▶ Problem requirements
Please rewrite all the entries below, swapping "Reverse Comb Curvature" for "Curvature Comb Display" and keeping every other word as it is.

▶ Material supplied
# # # #

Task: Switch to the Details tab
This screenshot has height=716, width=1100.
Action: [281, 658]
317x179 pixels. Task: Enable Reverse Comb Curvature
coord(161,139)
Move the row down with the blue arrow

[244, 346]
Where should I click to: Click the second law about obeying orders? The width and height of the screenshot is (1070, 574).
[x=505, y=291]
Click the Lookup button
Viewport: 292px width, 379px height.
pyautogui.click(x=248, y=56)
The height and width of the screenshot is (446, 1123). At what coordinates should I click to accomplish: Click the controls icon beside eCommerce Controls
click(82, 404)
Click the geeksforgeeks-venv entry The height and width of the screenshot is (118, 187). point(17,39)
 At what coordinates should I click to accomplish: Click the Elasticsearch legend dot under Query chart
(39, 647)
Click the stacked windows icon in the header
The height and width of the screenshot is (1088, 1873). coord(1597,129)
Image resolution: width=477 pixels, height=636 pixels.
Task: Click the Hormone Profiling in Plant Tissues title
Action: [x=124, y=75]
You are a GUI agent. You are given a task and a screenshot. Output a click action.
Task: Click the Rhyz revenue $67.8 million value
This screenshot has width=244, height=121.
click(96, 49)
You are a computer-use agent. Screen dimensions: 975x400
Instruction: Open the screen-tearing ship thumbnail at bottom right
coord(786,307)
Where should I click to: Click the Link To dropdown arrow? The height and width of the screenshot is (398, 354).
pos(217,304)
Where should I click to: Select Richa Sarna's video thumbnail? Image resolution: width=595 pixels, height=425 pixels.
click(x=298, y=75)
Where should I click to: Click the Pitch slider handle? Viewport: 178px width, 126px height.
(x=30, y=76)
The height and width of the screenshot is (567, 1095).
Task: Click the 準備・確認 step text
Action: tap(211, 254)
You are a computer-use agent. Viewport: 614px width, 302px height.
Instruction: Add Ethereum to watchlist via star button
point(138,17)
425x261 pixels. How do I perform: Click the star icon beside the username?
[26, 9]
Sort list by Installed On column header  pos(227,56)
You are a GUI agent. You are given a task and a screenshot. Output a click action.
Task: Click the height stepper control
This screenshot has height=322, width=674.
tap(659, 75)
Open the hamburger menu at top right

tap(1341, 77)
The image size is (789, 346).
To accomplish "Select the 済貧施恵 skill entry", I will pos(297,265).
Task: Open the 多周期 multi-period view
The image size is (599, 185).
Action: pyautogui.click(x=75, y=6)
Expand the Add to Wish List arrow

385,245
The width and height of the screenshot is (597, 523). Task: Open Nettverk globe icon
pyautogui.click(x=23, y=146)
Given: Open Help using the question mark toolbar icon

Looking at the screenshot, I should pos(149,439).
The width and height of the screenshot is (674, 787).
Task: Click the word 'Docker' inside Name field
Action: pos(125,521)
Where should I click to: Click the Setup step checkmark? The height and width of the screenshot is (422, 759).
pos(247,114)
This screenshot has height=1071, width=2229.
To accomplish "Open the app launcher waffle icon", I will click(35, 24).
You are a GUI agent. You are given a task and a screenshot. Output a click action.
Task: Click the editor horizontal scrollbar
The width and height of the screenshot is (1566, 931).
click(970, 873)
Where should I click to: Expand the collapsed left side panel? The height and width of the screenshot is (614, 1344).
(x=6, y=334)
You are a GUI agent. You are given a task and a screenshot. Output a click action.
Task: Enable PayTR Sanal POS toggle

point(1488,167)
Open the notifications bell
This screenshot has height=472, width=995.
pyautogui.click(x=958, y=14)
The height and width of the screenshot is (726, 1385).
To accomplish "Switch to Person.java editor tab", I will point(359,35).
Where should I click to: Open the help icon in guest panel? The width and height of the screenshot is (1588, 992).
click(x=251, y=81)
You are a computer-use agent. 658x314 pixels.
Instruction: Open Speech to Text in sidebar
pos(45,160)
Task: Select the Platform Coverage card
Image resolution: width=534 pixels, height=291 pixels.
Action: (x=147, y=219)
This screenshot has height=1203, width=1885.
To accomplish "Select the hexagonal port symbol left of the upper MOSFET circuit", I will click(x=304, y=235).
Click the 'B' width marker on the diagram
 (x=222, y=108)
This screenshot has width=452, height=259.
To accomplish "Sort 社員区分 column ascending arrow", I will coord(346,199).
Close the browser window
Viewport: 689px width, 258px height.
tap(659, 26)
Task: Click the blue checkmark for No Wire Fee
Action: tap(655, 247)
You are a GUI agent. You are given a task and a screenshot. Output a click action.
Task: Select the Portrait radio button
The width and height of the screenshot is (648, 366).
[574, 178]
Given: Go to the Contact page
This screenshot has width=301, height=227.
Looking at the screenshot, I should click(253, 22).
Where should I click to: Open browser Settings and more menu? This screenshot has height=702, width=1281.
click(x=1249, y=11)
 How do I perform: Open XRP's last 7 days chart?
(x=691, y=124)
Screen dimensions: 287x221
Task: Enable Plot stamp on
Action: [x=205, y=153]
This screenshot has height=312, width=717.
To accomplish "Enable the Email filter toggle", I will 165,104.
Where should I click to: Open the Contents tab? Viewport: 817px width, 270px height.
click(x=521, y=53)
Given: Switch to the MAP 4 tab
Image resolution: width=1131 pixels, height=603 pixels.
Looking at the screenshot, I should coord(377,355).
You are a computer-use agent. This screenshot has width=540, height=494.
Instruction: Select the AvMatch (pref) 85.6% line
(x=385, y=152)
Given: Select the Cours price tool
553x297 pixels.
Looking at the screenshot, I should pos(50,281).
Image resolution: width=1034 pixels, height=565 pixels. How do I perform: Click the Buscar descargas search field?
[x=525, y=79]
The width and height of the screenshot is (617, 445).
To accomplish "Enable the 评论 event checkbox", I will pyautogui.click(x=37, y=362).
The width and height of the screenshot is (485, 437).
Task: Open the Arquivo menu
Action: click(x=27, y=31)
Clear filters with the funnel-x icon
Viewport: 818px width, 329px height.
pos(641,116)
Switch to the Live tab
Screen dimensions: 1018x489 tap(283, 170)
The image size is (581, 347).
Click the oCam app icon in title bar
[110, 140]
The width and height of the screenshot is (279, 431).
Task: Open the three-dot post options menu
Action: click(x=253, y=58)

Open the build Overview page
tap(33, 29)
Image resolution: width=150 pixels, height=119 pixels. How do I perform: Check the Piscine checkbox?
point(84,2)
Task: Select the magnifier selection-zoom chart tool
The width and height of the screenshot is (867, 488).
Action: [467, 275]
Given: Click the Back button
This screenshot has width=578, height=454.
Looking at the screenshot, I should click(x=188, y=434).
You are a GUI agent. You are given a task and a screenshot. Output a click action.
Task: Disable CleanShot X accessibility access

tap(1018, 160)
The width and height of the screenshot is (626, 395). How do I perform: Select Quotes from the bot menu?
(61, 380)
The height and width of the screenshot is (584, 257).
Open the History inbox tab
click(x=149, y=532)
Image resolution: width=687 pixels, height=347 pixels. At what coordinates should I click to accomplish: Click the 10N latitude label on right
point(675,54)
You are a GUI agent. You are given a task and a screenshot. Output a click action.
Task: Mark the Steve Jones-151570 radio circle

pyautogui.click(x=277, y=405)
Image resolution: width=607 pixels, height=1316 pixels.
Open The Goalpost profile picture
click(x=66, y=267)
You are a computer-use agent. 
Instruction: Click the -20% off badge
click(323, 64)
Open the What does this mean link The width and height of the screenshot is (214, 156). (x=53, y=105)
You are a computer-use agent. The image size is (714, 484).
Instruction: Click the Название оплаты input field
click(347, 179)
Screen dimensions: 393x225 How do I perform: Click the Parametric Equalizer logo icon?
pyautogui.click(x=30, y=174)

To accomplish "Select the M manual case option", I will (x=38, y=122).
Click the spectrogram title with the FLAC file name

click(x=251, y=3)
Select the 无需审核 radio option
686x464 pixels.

# # # #

▶ Exercise answer
Task: Switch to the Details tab
This screenshot has height=716, width=1100.
Action: [281, 658]
317x179 pixels. Task: Enable Curvature Comb Display
coord(161,139)
Move the row down with the blue arrow

[244, 346]
Where should I click to: Click the second law about obeying orders? The width and height of the screenshot is (1070, 574).
[x=505, y=291]
Click the Lookup button
Viewport: 292px width, 379px height.
pyautogui.click(x=248, y=56)
The height and width of the screenshot is (446, 1123). At what coordinates should I click to accomplish: Click the controls icon beside eCommerce Controls
click(82, 404)
Click the geeksforgeeks-venv entry The height and width of the screenshot is (118, 187). point(17,39)
 At what coordinates should I click to accomplish: Click the Elasticsearch legend dot under Query chart
(39, 647)
Click the stacked windows icon in the header
The height and width of the screenshot is (1088, 1873). coord(1597,129)
Image resolution: width=477 pixels, height=636 pixels.
Task: Click the Hormone Profiling in Plant Tissues title
Action: [x=124, y=75]
You are a GUI agent. You are given a task and a screenshot. Output a click action.
Task: Click the Rhyz revenue $67.8 million value
This screenshot has width=244, height=121.
click(96, 49)
You are a computer-use agent. Screen dimensions: 975x400
Instruction: Open the screen-tearing ship thumbnail at bottom right
coord(786,307)
Where should I click to: Click the Link To dropdown arrow? The height and width of the screenshot is (398, 354).
pos(217,304)
Where should I click to: Select Richa Sarna's video thumbnail? Image resolution: width=595 pixels, height=425 pixels.
click(x=298, y=75)
Where should I click to: Click the Pitch slider handle? Viewport: 178px width, 126px height.
(x=30, y=76)
The height and width of the screenshot is (567, 1095).
Task: Click the 準備・確認 step text
Action: tap(211, 254)
You are a computer-use agent. Viewport: 614px width, 302px height.
Instruction: Add Ethereum to watchlist via star button
point(138,17)
425x261 pixels. How do I perform: Click the star icon beside the username?
[26, 9]
Sort list by Installed On column header  pos(227,56)
You are a GUI agent. You are given a task and a screenshot. Output a click action.
Task: Click the height stepper control
This screenshot has height=322, width=674.
tap(659, 75)
Open the hamburger menu at top right

tap(1341, 77)
The image size is (789, 346).
To accomplish "Select the 済貧施恵 skill entry", I will pos(297,265).
Task: Open the 多周期 multi-period view
The image size is (599, 185).
Action: pyautogui.click(x=75, y=6)
Expand the Add to Wish List arrow

385,245
The width and height of the screenshot is (597, 523). Task: Open Nettverk globe icon
pyautogui.click(x=23, y=146)
Given: Open Help using the question mark toolbar icon

Looking at the screenshot, I should pos(149,439).
The width and height of the screenshot is (674, 787).
Task: Click the word 'Docker' inside Name field
Action: pos(125,521)
Where should I click to: Click the Setup step checkmark? The height and width of the screenshot is (422, 759).
pos(247,114)
This screenshot has height=1071, width=2229.
To accomplish "Open the app launcher waffle icon", I will click(35, 24).
You are a GUI agent. You are given a task and a screenshot. Output a click action.
Task: Click the editor horizontal scrollbar
The width and height of the screenshot is (1566, 931).
click(970, 873)
Where should I click to: Expand the collapsed left side panel? The height and width of the screenshot is (614, 1344).
(x=6, y=334)
You are a GUI agent. You are given a task and a screenshot. Output a click action.
Task: Enable PayTR Sanal POS toggle

point(1488,167)
Open the notifications bell
This screenshot has height=472, width=995.
pyautogui.click(x=958, y=14)
The height and width of the screenshot is (726, 1385).
To accomplish "Switch to Person.java editor tab", I will point(359,35).
Where should I click to: Open the help icon in guest panel? The width and height of the screenshot is (1588, 992).
click(x=251, y=81)
You are a computer-use agent. 658x314 pixels.
Instruction: Open Speech to Text in sidebar
pos(45,160)
Task: Select the Platform Coverage card
Image resolution: width=534 pixels, height=291 pixels.
Action: (x=147, y=219)
This screenshot has height=1203, width=1885.
To accomplish "Select the hexagonal port symbol left of the upper MOSFET circuit", I will click(x=304, y=235).
Click the 'B' width marker on the diagram
 (x=222, y=108)
This screenshot has width=452, height=259.
To accomplish "Sort 社員区分 column ascending arrow", I will coord(346,199).
Close the browser window
Viewport: 689px width, 258px height.
tap(659, 26)
Task: Click the blue checkmark for No Wire Fee
Action: tap(655, 247)
You are a GUI agent. You are given a task and a screenshot. Output a click action.
Task: Select the Portrait radio button
The width and height of the screenshot is (648, 366).
[574, 178]
Given: Go to the Contact page
This screenshot has width=301, height=227.
Looking at the screenshot, I should click(253, 22).
Where should I click to: Open browser Settings and more menu? This screenshot has height=702, width=1281.
click(x=1249, y=11)
 How do I perform: Open XRP's last 7 days chart?
(x=691, y=124)
Screen dimensions: 287x221
Task: Enable Plot stamp on
Action: [x=205, y=153]
This screenshot has height=312, width=717.
To accomplish "Enable the Email filter toggle", I will 165,104.
Where should I click to: Open the Contents tab? Viewport: 817px width, 270px height.
click(x=521, y=53)
Given: Switch to the MAP 4 tab
Image resolution: width=1131 pixels, height=603 pixels.
Looking at the screenshot, I should coord(377,355).
You are a computer-use agent. This screenshot has width=540, height=494.
Instruction: Select the AvMatch (pref) 85.6% line
(x=385, y=152)
Given: Select the Cours price tool
553x297 pixels.
Looking at the screenshot, I should pos(50,281).
Image resolution: width=1034 pixels, height=565 pixels. How do I perform: Click the Buscar descargas search field?
[x=525, y=79]
The width and height of the screenshot is (617, 445).
To accomplish "Enable the 评论 event checkbox", I will pyautogui.click(x=37, y=362).
The width and height of the screenshot is (485, 437).
Task: Open the Arquivo menu
Action: click(x=27, y=31)
Clear filters with the funnel-x icon
Viewport: 818px width, 329px height.
pos(641,116)
Switch to the Live tab
Screen dimensions: 1018x489 tap(283, 170)
The image size is (581, 347).
Click the oCam app icon in title bar
[110, 140]
The width and height of the screenshot is (279, 431).
Task: Open the three-dot post options menu
Action: click(x=253, y=58)

Open the build Overview page
tap(33, 29)
Image resolution: width=150 pixels, height=119 pixels. How do I perform: Check the Piscine checkbox?
point(84,2)
Task: Select the magnifier selection-zoom chart tool
The width and height of the screenshot is (867, 488).
Action: [467, 275]
Given: Click the Back button
This screenshot has width=578, height=454.
Looking at the screenshot, I should click(x=188, y=434).
You are a GUI agent. You are given a task and a screenshot. Output a click action.
Task: Disable CleanShot X accessibility access

tap(1018, 160)
The width and height of the screenshot is (626, 395). How do I perform: Select Quotes from the bot menu?
(61, 380)
The height and width of the screenshot is (584, 257).
Open the History inbox tab
click(x=149, y=532)
Image resolution: width=687 pixels, height=347 pixels. At what coordinates should I click to accomplish: Click the 10N latitude label on right
point(675,54)
You are a GUI agent. You are given a task and a screenshot. Output a click action.
Task: Mark the Steve Jones-151570 radio circle

pyautogui.click(x=277, y=405)
Image resolution: width=607 pixels, height=1316 pixels.
Open The Goalpost profile picture
click(x=66, y=267)
You are a computer-use agent. 
Instruction: Click the -20% off badge
click(323, 64)
Open the What does this mean link The width and height of the screenshot is (214, 156). (x=53, y=105)
You are a computer-use agent. The image size is (714, 484).
Instruction: Click the Название оплаты input field
click(347, 179)
Screen dimensions: 393x225 How do I perform: Click the Parametric Equalizer logo icon?
pyautogui.click(x=30, y=174)

To accomplish "Select the M manual case option", I will (x=38, y=122).
Click the spectrogram title with the FLAC file name

click(x=251, y=3)
Select the 无需审核 radio option
686x464 pixels.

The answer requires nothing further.